**WORK ORDER**
Say the data back exactly as it is written below.

**Stored items**
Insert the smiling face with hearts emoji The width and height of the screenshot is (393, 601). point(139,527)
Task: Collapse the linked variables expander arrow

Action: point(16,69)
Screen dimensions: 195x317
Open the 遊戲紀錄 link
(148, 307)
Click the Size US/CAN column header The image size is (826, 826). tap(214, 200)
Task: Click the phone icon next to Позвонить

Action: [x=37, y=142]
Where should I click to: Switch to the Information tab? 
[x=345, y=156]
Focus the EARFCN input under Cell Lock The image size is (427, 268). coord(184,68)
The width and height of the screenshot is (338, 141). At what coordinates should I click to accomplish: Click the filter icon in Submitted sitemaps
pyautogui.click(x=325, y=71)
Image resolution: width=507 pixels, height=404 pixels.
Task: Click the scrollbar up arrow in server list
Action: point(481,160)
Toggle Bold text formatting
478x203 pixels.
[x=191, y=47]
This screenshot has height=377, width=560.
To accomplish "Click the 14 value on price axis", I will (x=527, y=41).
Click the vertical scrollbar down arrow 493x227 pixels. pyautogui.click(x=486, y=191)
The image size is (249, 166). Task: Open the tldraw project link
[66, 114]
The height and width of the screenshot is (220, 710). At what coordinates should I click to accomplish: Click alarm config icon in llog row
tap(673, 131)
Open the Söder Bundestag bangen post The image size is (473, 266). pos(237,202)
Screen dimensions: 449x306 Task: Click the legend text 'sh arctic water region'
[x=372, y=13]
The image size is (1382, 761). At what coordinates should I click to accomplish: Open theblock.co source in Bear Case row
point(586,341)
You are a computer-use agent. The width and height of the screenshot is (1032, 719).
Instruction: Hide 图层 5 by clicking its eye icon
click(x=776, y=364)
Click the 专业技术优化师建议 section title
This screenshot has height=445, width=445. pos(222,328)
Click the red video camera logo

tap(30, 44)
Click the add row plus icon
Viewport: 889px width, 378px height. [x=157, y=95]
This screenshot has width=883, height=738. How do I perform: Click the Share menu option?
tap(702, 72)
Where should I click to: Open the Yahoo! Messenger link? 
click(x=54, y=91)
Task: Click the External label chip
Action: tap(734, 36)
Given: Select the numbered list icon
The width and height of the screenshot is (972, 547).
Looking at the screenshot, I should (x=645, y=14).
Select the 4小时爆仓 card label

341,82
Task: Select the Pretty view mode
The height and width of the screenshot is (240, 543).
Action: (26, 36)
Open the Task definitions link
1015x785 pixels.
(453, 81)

**ANSWER AREA**
Insert the smiling face with hearts emoji The width and height of the screenshot is (393, 601). point(139,527)
Task: Collapse the linked variables expander arrow

Action: point(16,69)
Screen dimensions: 195x317
Open the 遊戲紀錄 link
(148, 307)
Click the Size US/CAN column header The image size is (826, 826). tap(214, 200)
Task: Click the phone icon next to Позвонить

Action: [x=37, y=142]
Where should I click to: Switch to the Information tab? 
[x=345, y=156]
Focus the EARFCN input under Cell Lock The image size is (427, 268). coord(184,68)
The width and height of the screenshot is (338, 141). At what coordinates should I click to accomplish: Click the filter icon in Submitted sitemaps
pyautogui.click(x=325, y=71)
Image resolution: width=507 pixels, height=404 pixels.
Task: Click the scrollbar up arrow in server list
Action: point(481,160)
Toggle Bold text formatting
478x203 pixels.
[x=191, y=47]
This screenshot has height=377, width=560.
To accomplish "Click the 14 value on price axis", I will (x=527, y=41).
Click the vertical scrollbar down arrow 493x227 pixels. pyautogui.click(x=486, y=191)
The image size is (249, 166). Task: Open the tldraw project link
[66, 114]
The height and width of the screenshot is (220, 710). At what coordinates should I click to accomplish: Click alarm config icon in llog row
tap(673, 131)
Open the Söder Bundestag bangen post The image size is (473, 266). pos(237,202)
Screen dimensions: 449x306 Task: Click the legend text 'sh arctic water region'
[x=372, y=13]
The image size is (1382, 761). At what coordinates should I click to accomplish: Open theblock.co source in Bear Case row
point(586,341)
You are a computer-use agent. The width and height of the screenshot is (1032, 719).
Instruction: Hide 图层 5 by clicking its eye icon
click(x=776, y=364)
Click the 专业技术优化师建议 section title
This screenshot has height=445, width=445. pos(222,328)
Click the red video camera logo

tap(30, 44)
Click the add row plus icon
Viewport: 889px width, 378px height. [x=157, y=95]
This screenshot has width=883, height=738. How do I perform: Click the Share menu option?
tap(702, 72)
Where should I click to: Open the Yahoo! Messenger link? 
click(x=54, y=91)
Task: Click the External label chip
Action: tap(734, 36)
Given: Select the numbered list icon
The width and height of the screenshot is (972, 547).
Looking at the screenshot, I should (x=645, y=14).
Select the 4小时爆仓 card label

341,82
Task: Select the Pretty view mode
The height and width of the screenshot is (240, 543).
Action: (26, 36)
Open the Task definitions link
1015x785 pixels.
(453, 81)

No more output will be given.